The BC government’s operating deficit for this year is estimated at $1.2 billion, less than 3% of the pan-Canadian deficits from the national and all provincial jurisdictions

Governments across the country have been posting substantial budget deficits since the global recession and financial crisis of2008. For the current fiscal year, 2012-13, Ottawa and the ten provinces combined are on track to run deficits amounting to $46 billion, according to a recent analysis by TD Bank economists.

BC’s net debt equals 17% of GDP, the third lowest debt-to-GDP ratio in the country

For any government, the most important indicator of long-term fiscal sustainability is not the operating deficit/surplus, but the net or “taxpayer-supported” debt measured relative to the size of the economy, or GDP. For British Columbia, the net debt equals 17% of GDP. A decade ago, the net debt/GDP ratio stood at 20%. Among the ten provinces, BC has the third-lowest debt/GDP ratio, after Alberta and Saskatchewan. Quebec and Ontario are grappling with much heavier debt burdens (50% and 40% of GDP, respectively). BC’s relatively low net debt is a key reason why the province enjoys a top-tier credit rating.

According to Budget 2013, the BC government intends to limit the growth of program spending to just 1.5% per year over the next three years.

Health spending is slated to climb by 2.6% per year, which means smaller spending boosts or small decreases for most other Ministries.
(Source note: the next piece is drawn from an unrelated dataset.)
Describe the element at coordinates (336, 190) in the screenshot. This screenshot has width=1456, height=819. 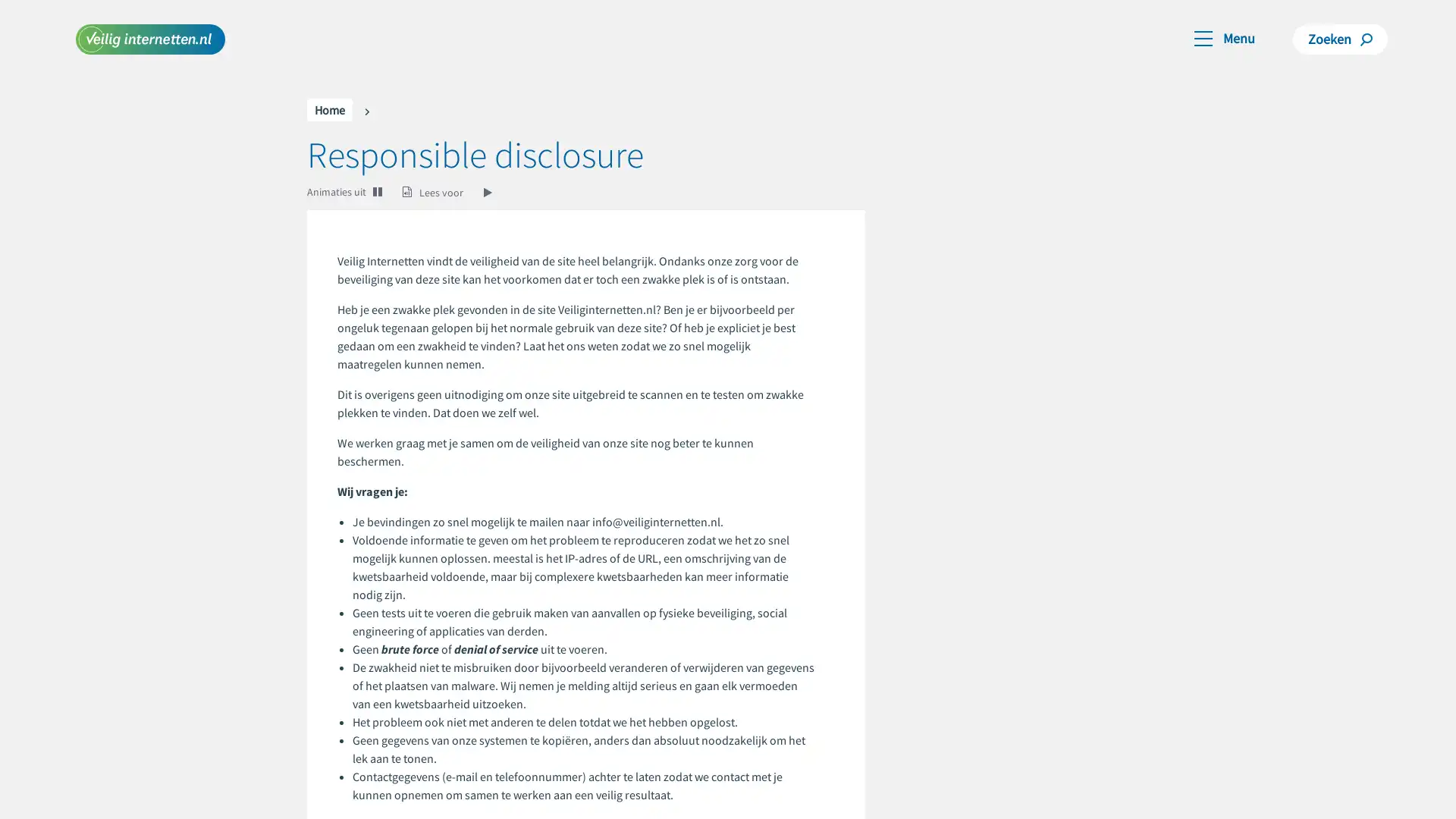
I see `Animaties uit` at that location.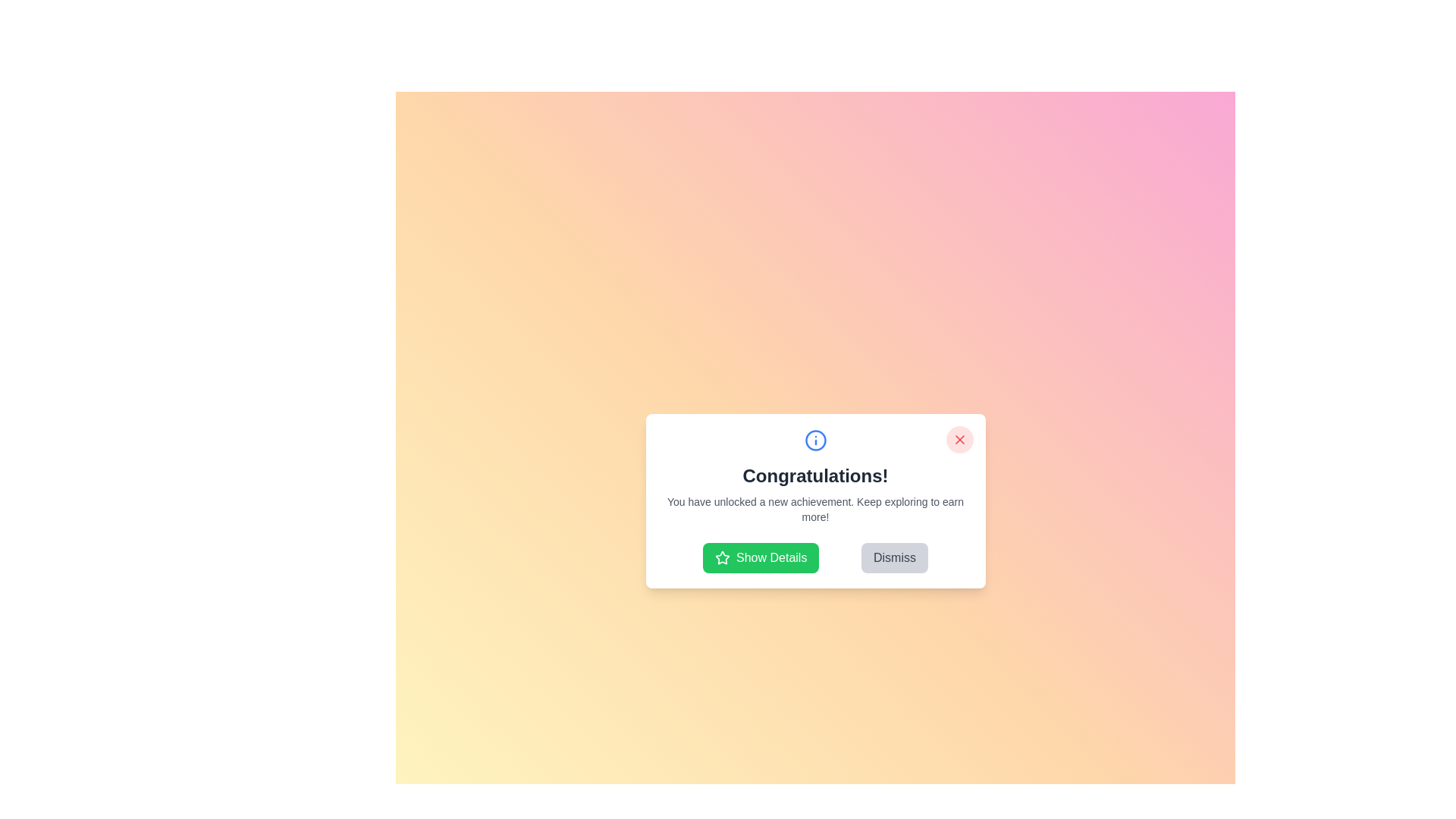 Image resolution: width=1456 pixels, height=819 pixels. I want to click on the 'Show Details' button to view the achievement details, so click(761, 558).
The planned spending increase of 1.5% per year represents a very modest growth rate, since the province’s population is increasing by at least 1% per year and annual inflation is expected to average around 2%. In fact, under the spending plan outlined in the new budget, government program expenditures would be declining over the next three years on an inflation-adjusted, per person basis.

Capital spending is expected to fall from $6.8 billion this year to $6.2 billion in both 2013-14 and 2014-15.

Capital spending is an important component of the budget, albeit one that tends to receive less attention than the operating spending done by provincial Ministries and agencies. Budget 2013 projects a modest decline in total provincial public sector capital outlays. The $600 million reduction reflects the completion of a number of significant capital projects (e.g., the Port Mann bridge).

Despite a one percent increase in the general corporate income tax rate (CIT), BC will continue to have a competitive CIT compared to other North American jurisdictions – however, the timing of this increase poses a risk for our overall competitiveness

Budget 2013 announced a number of tax hikes, including a 1 percentage point increase in the general corporate income tax rate (from 10% to 11%). This is projected to generate roughly $200 million per year in additional revenue for the provincial treasury. Even with the increase, BC will continue to have a competitive corporate tax rate compared to other provinces and US states. For the Business Council, the problem with the government’s decision to adopt a higher corporate tax rate is primarily one of timing: this measure comes at the same time as BC is poised to shift back to the former retail sales tax, once the HST is eliminated (effective April 1, 2013). For the business community as a whole, returning to the retail sales tax will increase the tax-inclusive cost of producing goods and services in British Columbia by $1.5 billion per year. On top of this are additional sales tax compliance costs in the range of $150 million per year, as the administrative efficiencies flowing from harmonization with the federal GST disappear. Taken together, the higher corporate tax rate, and the extra costs associated with the return to the PST, will increase costs for BC companies by almost $2 billion per year – a punishing blow to the province’s competitiveness.